Here is an excerpt from The Athletic.

For Iowa, it was yet another heartbreak in its roller-coaster relationship with Kadyn Proctor. For everyone else, it may be a warning.

The five-star offensive tackle’s decision to leave Iowa after two months so he can re-enter the transfer portal next month and rejoin Alabama had the college football world buzzing on Tuesday afternoon. Decommitments are commonplace in this sport, but rarely like this.

The Iowa native committed to the Hawkeyes in high school, flipped to Alabama on signing day, was a freshman starter for the Crimson Tide and transferred back home in January following Nick Saban’s retirement. Now he has made one of the more stunning transfer decisions of this portal cycle, a move that says plenty about the state of the sport.

Here are three takeaways on its implications for the spring portal window as well as this volatile era of roster management in college football.

Life in a portal without limits

In past years, Iowa’s coaching staff could be confident that Proctor would stay in the program until he graduates. The old transfer rules would’ve required him to sit out the 2024 season as a two-time transfer, a factor that typically motivated players to remain where they were.

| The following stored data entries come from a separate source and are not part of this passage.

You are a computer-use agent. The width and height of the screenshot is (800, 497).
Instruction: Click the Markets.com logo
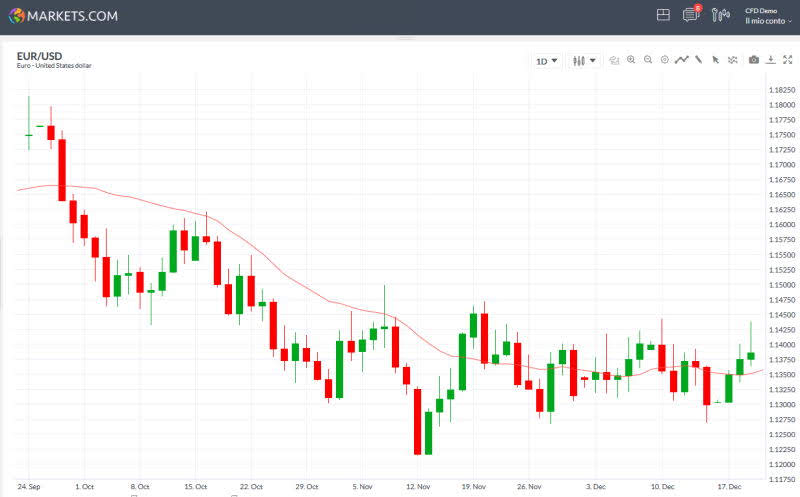click(x=63, y=16)
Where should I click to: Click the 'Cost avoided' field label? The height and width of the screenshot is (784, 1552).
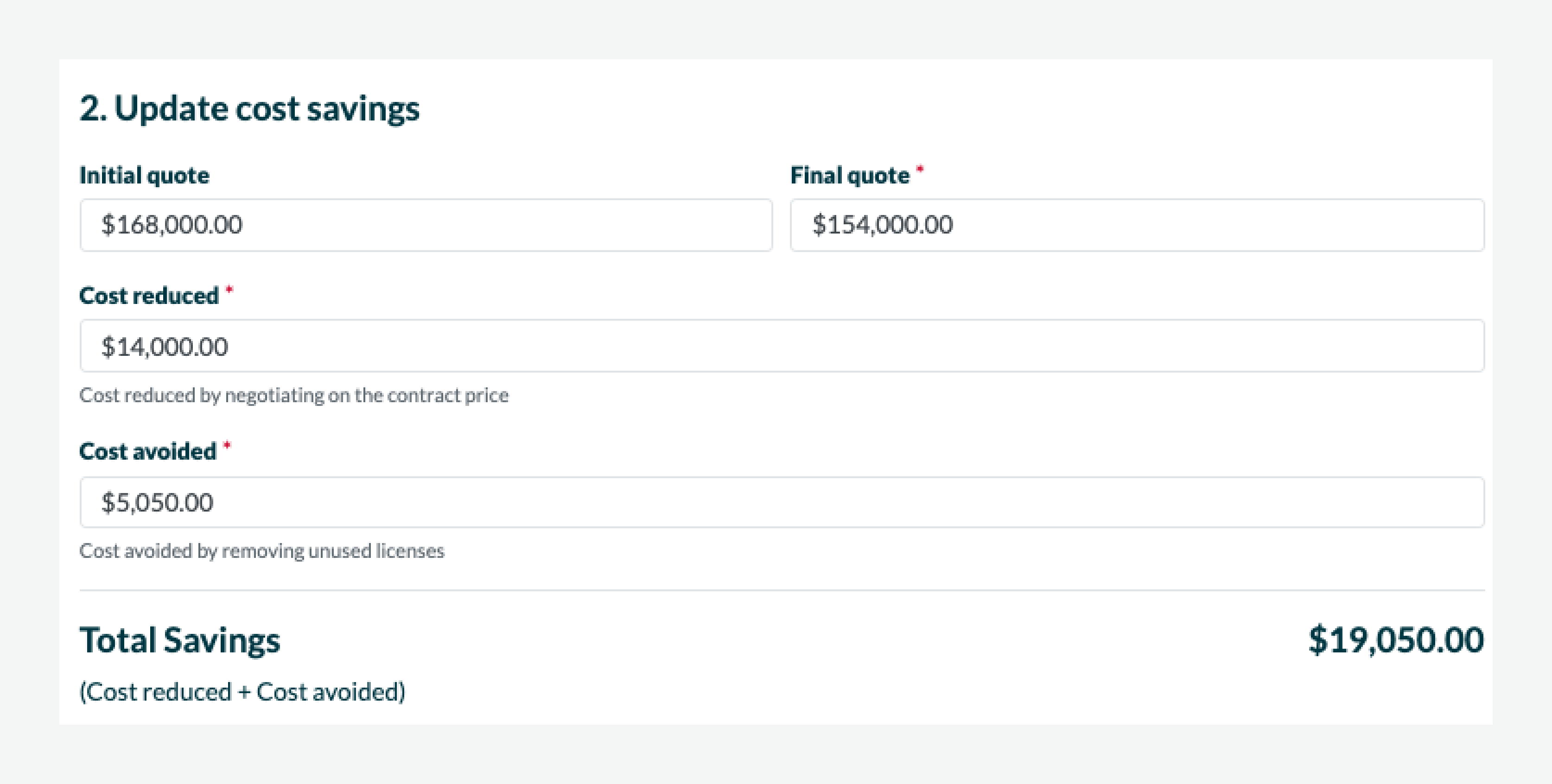(147, 451)
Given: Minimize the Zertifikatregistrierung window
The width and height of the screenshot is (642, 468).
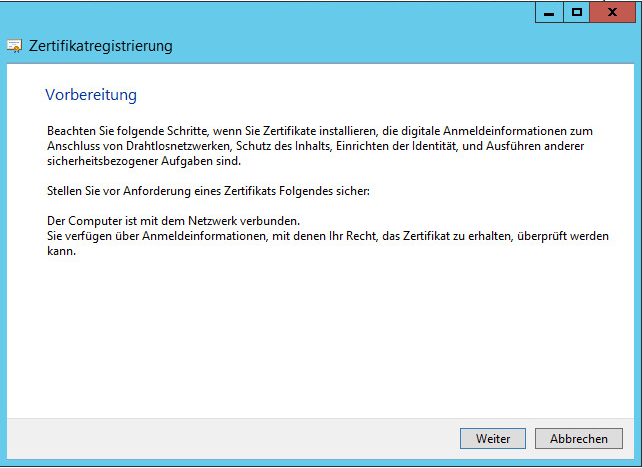Looking at the screenshot, I should click(548, 13).
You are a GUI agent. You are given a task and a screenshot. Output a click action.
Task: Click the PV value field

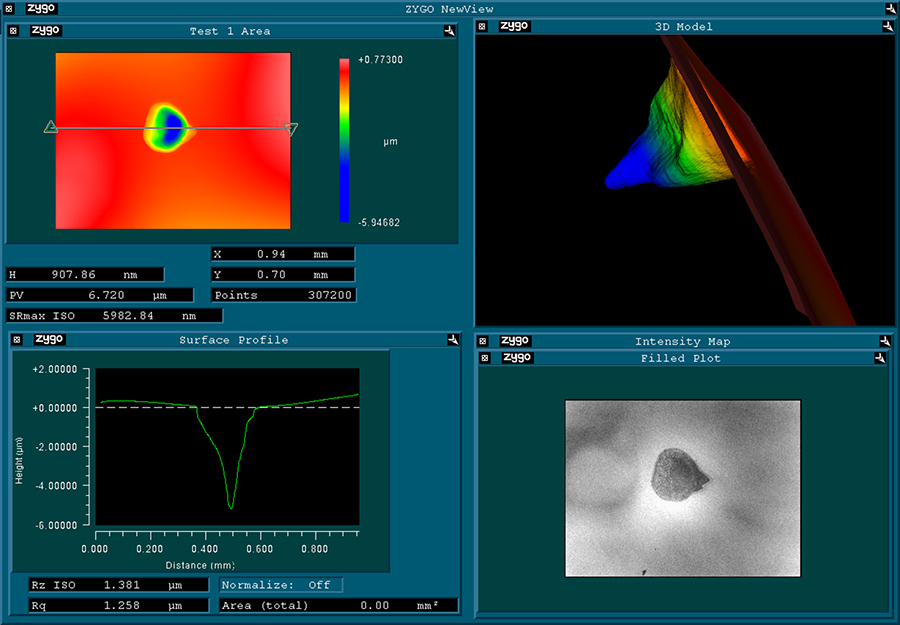(x=100, y=295)
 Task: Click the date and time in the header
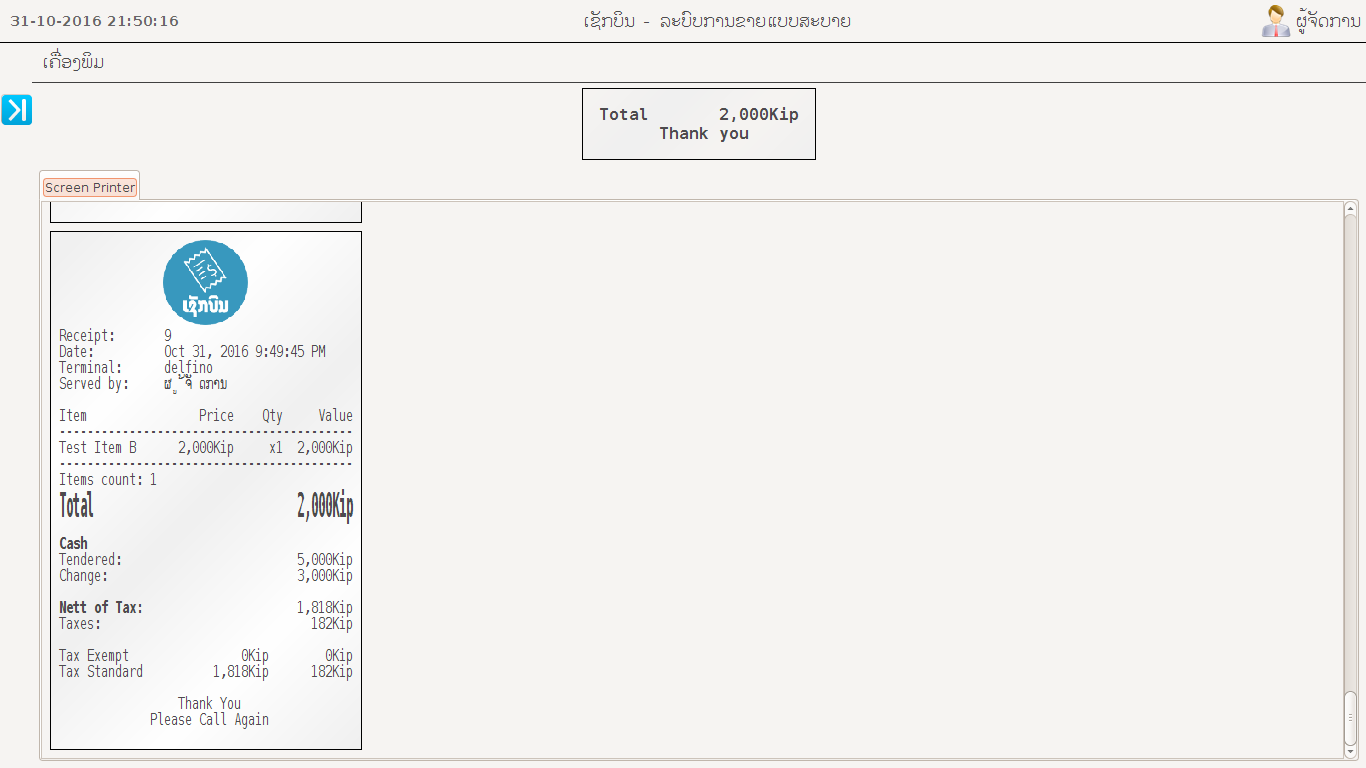pos(95,21)
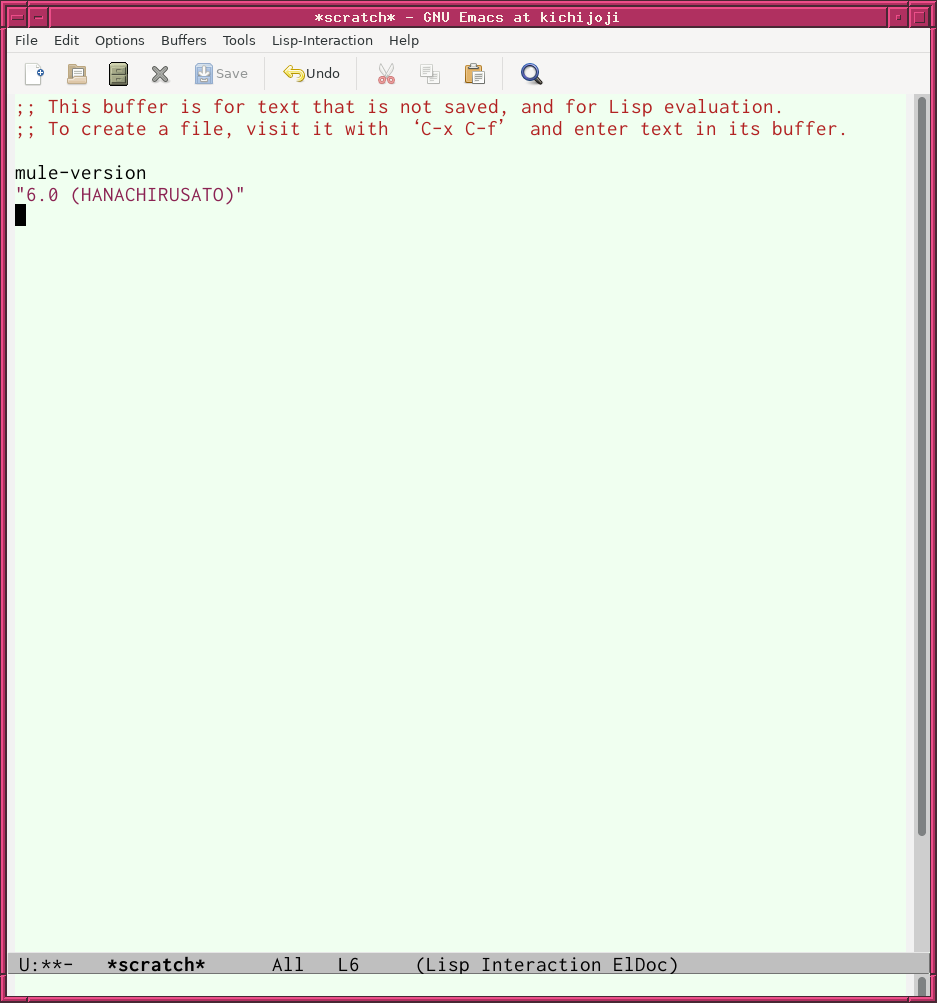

In December, a federal judge in West Virginia granted a temporary restraining order (TRO) that made all multi-time transfers immediately eligible. The NCAA agreed to convert the TRO into a preliminary injunction through the end of the spring, then clarified that all multiple-time transfers in 2023-24 will be immediately eligible next year.

Thanks to that ruling, we’ve already seen more than 400 multiple-time transfers among FBS scholarship players during this cycle. Proctor will join the list when underclassmen can officially enter the portal next on April 16.

Ole Miss coach Lane Kiffin says that rule change has been a “curveball” for everyone involved in roster management. The way he sees it, the December and April transfer windows have created an environment where players are essentially on six-month deals, which is making talent retention much more challenging for coaches and collectives.

In an interview with The Athletic earlier this month, Kiffin predicted more transactions like this one were imminent.

“Watch what’s going to happen,” Kiffin said. “You’re going to have these schools getting these portal guys in January and they paid them all this money and guess what? At the end of spring, they’re going to go back in and go somewhere else and have collected that school’s money, re-upped themselves, re-marketed themselves and have never played a down for the school that paid them the money. You would never have a system like that in any professional sport ever.”

The collective problem

Donor fatigue is a legitimate concern among collectives around college sports. Schools are urging their fan bases to fund all this talent acquisition and retention. Iowa’s Swarm Collective was able to raise more than $100,000 in two days after Proctor became available.

Now that he’s already gone, it’s fair to ask: Why should fans make that investment when players can easily change their mind and bail?